«Tir de sommation», «déclaration de guerre»: le ton est devenu belliqueux vendredi dans le débat sur la taxation de l'énergie nucléaire en Allemagne, après la divulgation d'une lettre vindicative d'une quarantaine de patrons.

Johannes Teyssen, patron du numéro un allemand de l'énergie EON, Jürgen Grossmann, qui dirige le numéro deux RWE, Josef Ackermann, chef de la première banque allemande Deutsche Bank, Rüdiger Grube, patron des chemins de fer, Jürgen Hambrecht, patron du géant de la chimie BASF... La liste des signataires de cet «appel» qui doit paraître samedi en pleine page dans la presse, et dont l'AFP a eu copie, ressemble au Who's who de l'économie allemande.

S'y trouve même la signature d'Oliver Bierhoff, le manageur de l'équipe d'Allemagne de football, dont le père a fait partie des dirigeants de RWE.

Ce texte, adressé aux «responsables politiques» allemands mais dont la vraie destinataire est la chancelière Angela Merkel, en appelle «au courage et au réalisme pour le futur énergétique».

Il s'agit en réalité d'un plaidoyer pour l'énergie nucléaire, que le gouvernement Merkel a l'intention de taxer lourdement.

«Une politique qui consiste à renflouer le budget en créant de nouveaux impôts sur l'énergie revient à bloquer les investissements importants pour le futur», écrivent les dirigeants.

«Une sortie précipitée du nucléaire détruirait des milliards d'euros de capital», met en garde le texte. «Pour que les prix (de l'énergie) restent accessibles à tous, nous ne pouvons pas renoncer pour l'instant au charbon ni à l'énergie nucléaire», insistent-ils.
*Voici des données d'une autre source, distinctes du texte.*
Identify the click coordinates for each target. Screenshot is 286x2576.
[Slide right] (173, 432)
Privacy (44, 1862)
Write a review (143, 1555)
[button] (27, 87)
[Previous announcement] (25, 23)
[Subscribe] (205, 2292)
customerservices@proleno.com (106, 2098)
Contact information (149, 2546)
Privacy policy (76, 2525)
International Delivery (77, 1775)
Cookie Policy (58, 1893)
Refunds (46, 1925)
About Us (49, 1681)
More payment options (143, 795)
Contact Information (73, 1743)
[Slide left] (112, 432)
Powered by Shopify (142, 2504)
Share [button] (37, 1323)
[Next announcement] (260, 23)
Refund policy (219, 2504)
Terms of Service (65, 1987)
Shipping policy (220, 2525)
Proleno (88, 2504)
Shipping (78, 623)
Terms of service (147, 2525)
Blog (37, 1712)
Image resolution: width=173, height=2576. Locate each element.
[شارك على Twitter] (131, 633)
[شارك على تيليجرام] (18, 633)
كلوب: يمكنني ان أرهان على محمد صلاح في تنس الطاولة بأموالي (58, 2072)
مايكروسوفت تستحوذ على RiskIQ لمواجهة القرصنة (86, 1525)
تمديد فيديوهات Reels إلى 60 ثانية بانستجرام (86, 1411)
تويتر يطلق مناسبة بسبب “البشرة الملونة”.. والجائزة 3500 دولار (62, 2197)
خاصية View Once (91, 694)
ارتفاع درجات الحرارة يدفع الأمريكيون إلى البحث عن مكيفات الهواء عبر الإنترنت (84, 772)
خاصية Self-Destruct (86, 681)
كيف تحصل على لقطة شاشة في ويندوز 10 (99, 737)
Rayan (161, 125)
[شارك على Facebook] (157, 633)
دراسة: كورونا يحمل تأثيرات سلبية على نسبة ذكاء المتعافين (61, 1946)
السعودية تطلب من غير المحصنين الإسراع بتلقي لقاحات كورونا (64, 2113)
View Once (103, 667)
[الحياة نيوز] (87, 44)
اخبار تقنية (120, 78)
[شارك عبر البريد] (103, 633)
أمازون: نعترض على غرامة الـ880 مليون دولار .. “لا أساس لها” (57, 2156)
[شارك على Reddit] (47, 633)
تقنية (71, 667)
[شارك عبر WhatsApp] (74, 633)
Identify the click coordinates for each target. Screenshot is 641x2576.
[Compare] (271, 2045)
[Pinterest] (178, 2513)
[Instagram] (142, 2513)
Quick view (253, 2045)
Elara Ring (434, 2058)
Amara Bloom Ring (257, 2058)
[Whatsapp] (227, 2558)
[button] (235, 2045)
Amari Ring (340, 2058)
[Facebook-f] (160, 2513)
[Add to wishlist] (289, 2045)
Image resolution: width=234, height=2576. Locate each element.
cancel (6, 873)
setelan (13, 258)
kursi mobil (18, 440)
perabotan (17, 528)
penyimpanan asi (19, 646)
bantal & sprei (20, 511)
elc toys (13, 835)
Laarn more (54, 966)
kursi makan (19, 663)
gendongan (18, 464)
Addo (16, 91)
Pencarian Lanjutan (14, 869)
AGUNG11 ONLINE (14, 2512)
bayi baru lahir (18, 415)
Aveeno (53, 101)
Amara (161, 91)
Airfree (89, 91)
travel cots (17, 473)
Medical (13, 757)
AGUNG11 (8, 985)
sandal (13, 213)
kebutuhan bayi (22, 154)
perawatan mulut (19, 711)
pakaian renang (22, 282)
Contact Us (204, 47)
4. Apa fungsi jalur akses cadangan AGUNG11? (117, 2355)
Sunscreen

Et de conclure: «Il en va de la préservation des conditions de vie de demain et de la compétitivité économique de l'Allemagne», dont l'économie doit beaucoup à des industries lourdes gourmandes en électricité.

«Il s'agit d'un tir de sommation adressé au gouvernement», décrypte un haut dirigeant, cité de manière anonyme par le quotidien Handelsblatt, qui avait le premier divulgué le texte.

Les signataires «provoquent la société en duel», s'est indigné Ulrich Kelber, numéro deux du groupe de l'opposition social-démocrate au Bundestag, la chambre des députés, auprès de la même source.

Le gouvernement allemand compte à partir de 2011 sur une recette fiscale annuelle de 2,3 milliards d'euros, tirée d'une taxe sur l'énergie nucléaire.

Ce projet se veut une compensation de l'allongement de la durée de vie des réacteurs allemands, promis par Mme Merkel après sa réélection à l'automne dernier.

Il suscite l'indignation des quatre multinationales de l'énergie en Allemagne: EON, RWE, EnBW (dont le français EDF est grand actionnaire) et Vattenfall. Ces entreprises ne veulent pas entendre parler d'un impôt qui serait basé sur leur consommation de combustible nucléaire, mais préfèreraient alimenter un fonds pour les énergies renouvelables.

«Tout cela ne reste pas ignoré et enrichit la réflexion de la chancelière», a réagi vendredi Steffen Seibert, porte-parole d'Angela Merkel.

«Les discussions se passent dans une atmosphère meilleure que ne semble l'indiquer la lettre ouverte» des entreprises, a-t-il assuré.

«Pour l'instant, nous partons du principe qu'il y aura une taxe, mais nous verrons le 1er septembre (ndlr: en conseil des ministres) s'il y a lieu de continuer à négocier sur une solution alternative», a encore dit M. Seibert.

Du côté de la fédération BEE des énergies renouvelables, le ton est plus catégorique.

Les signataires de l'appel sont «les acharnés habituels de l'énergie nucléaire», a déclaré son porte-parole Ronald Heinemann à l'AFP.

«Les énergies renouvelables et l'atome ne vont pas ensemble», a pour sa part assuré le président du BEE Dietmar Schütz, cité dans un communiqué.

Les partisans du nucléaire font au contraire valoir que les réacteurs sont indispensables pour compenser les fluctuations très fortes de production des éoliennes et panneaux solaires.